I have a totally free Android app that does not need data at all, called Maps with Me. Download the app, then download the country/region you want. It then shows a zoomable map for where you are. No navagation, but ideal if you are stuck in the middle of nowhere and want to find out where you are. I also got one of these http://www.totalmerchandise.co.uk/uploads/product-images/Bicycle_bell_with_compass.jpg on my last trip for a few euros and it worked a treat!


----------



## psmiffy (19 Jul 2013)

BigonaBianchi said:


> ..stay out of the big towns if you can...nightmare navigation etc.


 
The obvious routes - apart from Paris and Lyon there are no big towns that pose any difficulty - Its easy to get into the centre of Paris Marginally more difficult to get out out south - Lyon is dead easy to get in and there is a great big River you can follow to get out - anywhere else is not worth worrying about

its a Fallacy that towns are difficult - towns are often some of the most interesting pieces of the ride - Ive done France North to South eight times and Ive not bought a single stadt plan for any town


----------



## DooDah (24 Jul 2013)

> but they are going next June! On balance June is a good time to go....

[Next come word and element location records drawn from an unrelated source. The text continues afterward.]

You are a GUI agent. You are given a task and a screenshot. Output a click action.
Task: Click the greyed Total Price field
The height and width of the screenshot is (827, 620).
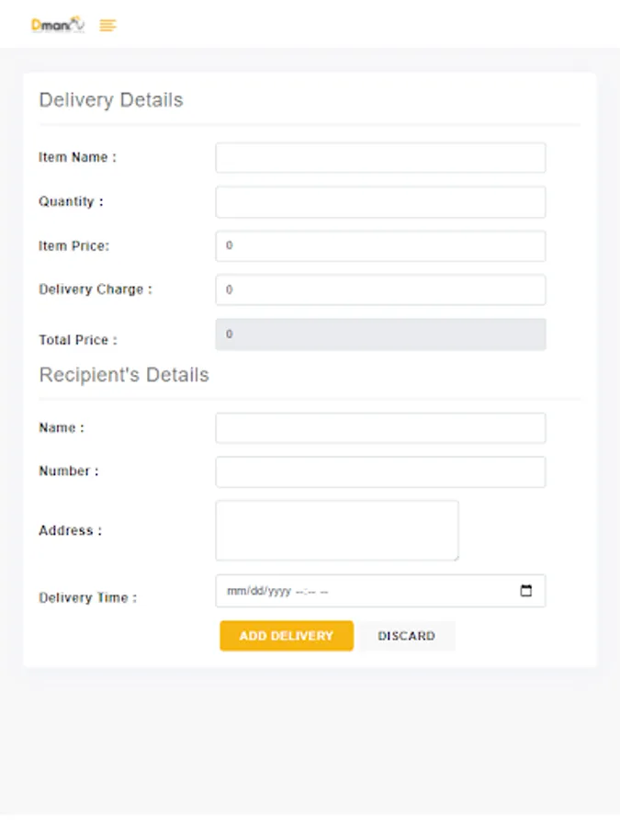click(380, 334)
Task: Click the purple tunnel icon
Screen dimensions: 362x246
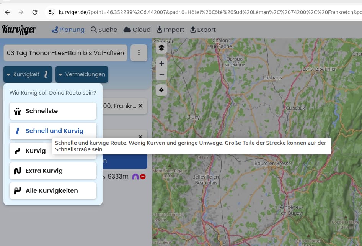Action: point(135,177)
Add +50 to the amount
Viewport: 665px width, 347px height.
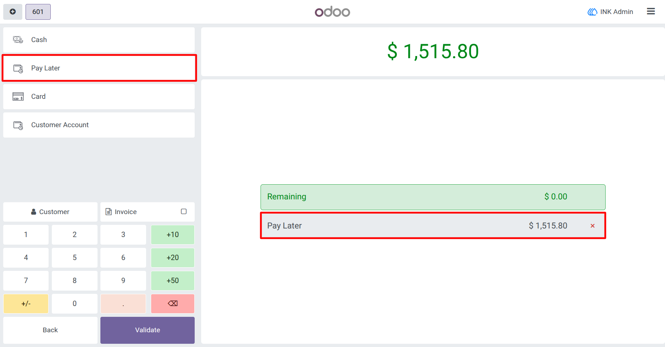pyautogui.click(x=173, y=281)
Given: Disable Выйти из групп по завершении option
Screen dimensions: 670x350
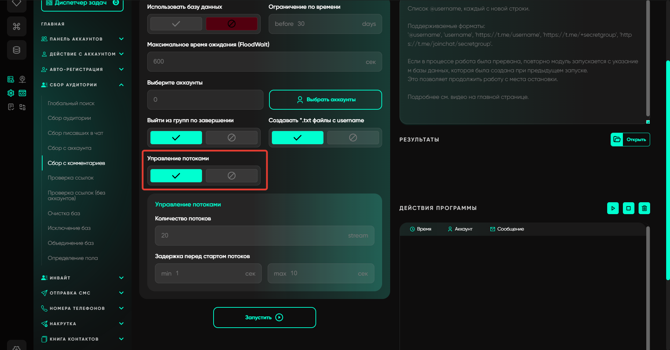Looking at the screenshot, I should [x=231, y=138].
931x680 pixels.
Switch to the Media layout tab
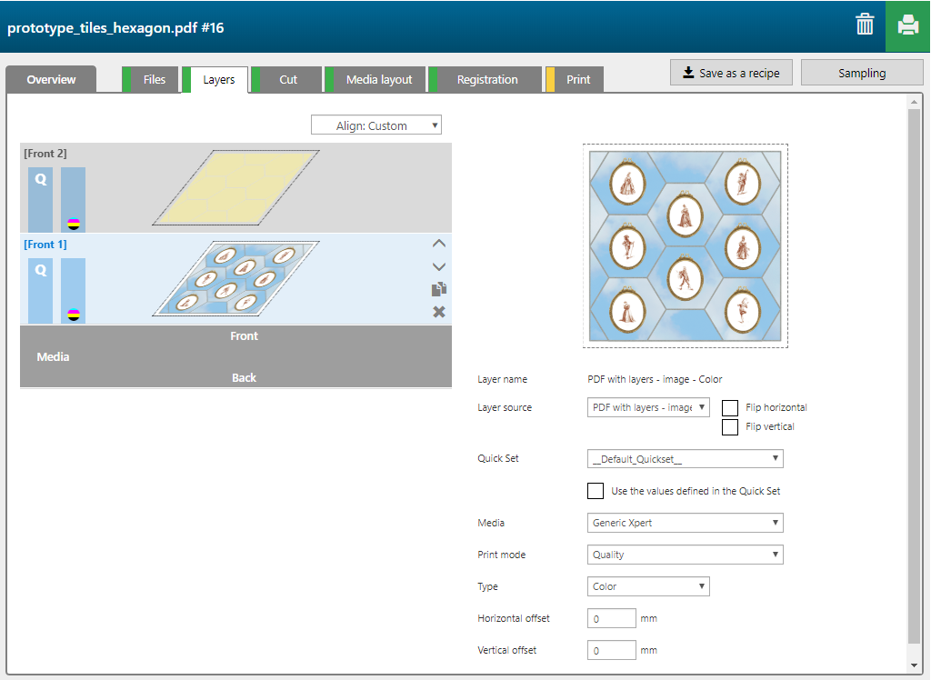coord(378,80)
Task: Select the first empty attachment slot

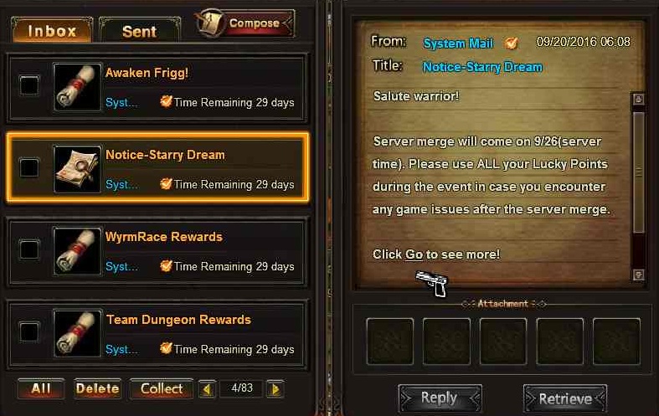Action: (x=390, y=342)
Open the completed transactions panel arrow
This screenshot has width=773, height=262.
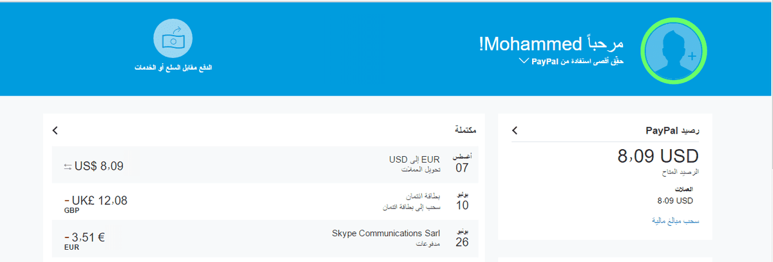coord(55,131)
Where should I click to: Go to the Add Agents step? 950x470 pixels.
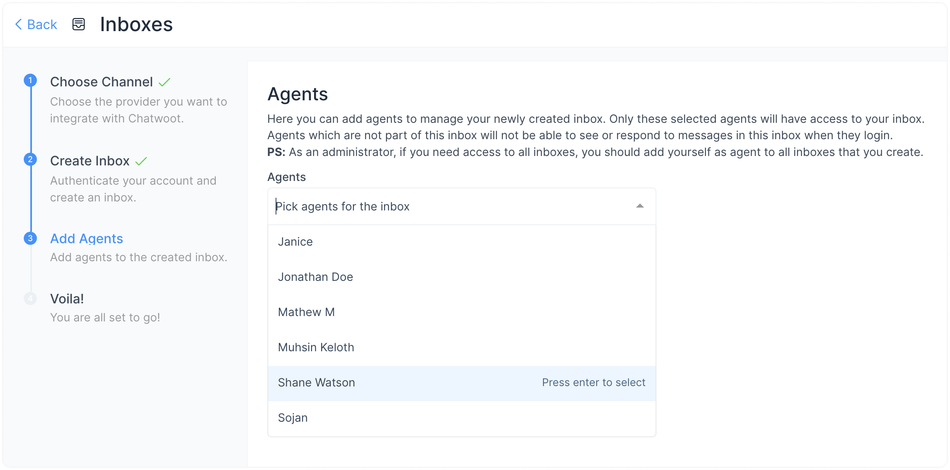pos(86,238)
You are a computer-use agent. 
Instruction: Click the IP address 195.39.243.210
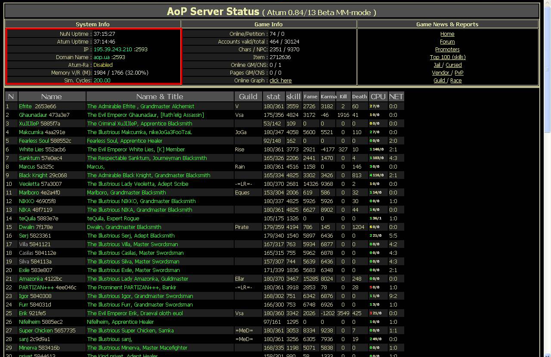tap(113, 50)

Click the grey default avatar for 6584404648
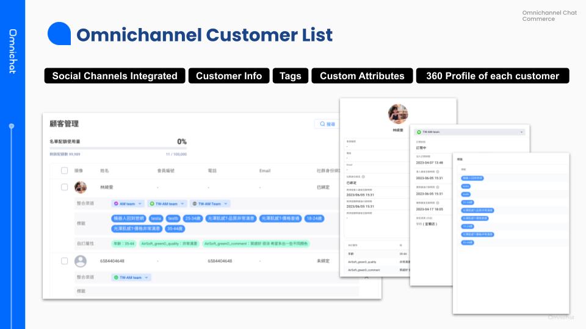(80, 261)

@s7ephanie is right, June has been a pretty wet month in France over the last few years, and I live in the normally dry South-West. July is normally a better month, but it can be very hot. July and August are the most difficult months to find accommodation and if you do find it, it will be more expensive. IMO early September is the best time in terms of weather, accommodation costs. The trouble you will face is the weather in the mountain regions, it is really pot luck as to whether it is stupidly hot or cold, wet and even snowy. If it were me, I would choose late June or early September.


----------



## DooDah (24 Jul 2013)

On another note this website is full of useful info: http://www.freewheelingfrance.com/


----------



## Mr Bunbury (25 Jul 2013)

A friend and I did a very similar route to yours a couple of years ago: we started at Caen and rode to Marseille via Mt Ventoux. We took 8 riding days, which was restricted by the length of the summer half term holiday (one of us is a teacher), a typical day would be 100-110km, with a couple of longer days thrown in. This was early July, we credit cared toured, we always found accommodation on the night and we both enjoyed ourselves hugely. The Loire is beautiful country and Mt Ventoux is, as people have said, a must.

My tour journal is here.


----------



## asterix (25 Jul 2013)

psmiffy said:


> The obvious routes - apart from Paris and Lyon there are no big towns that pose any difficulty - Its easy to get into the centre of Paris Marginally more difficult to get out out south - Lyon is dead easy to get in and there is a great big River you can follow to get out - anywhere else is not worth worrying about
> 
> its a Fallacy that towns are difficult - towns are often some of the most interesting pieces of the ride - Ive done France North to South eight times and Ive not bought a single stadt plan for any town


 










> The Loire is beautiful country ..


 
Agree about the Loire. My first tour was there. It's so relaxing my daily mileage got smaller and smaller and using youth hostels I met so many interesting people.


----------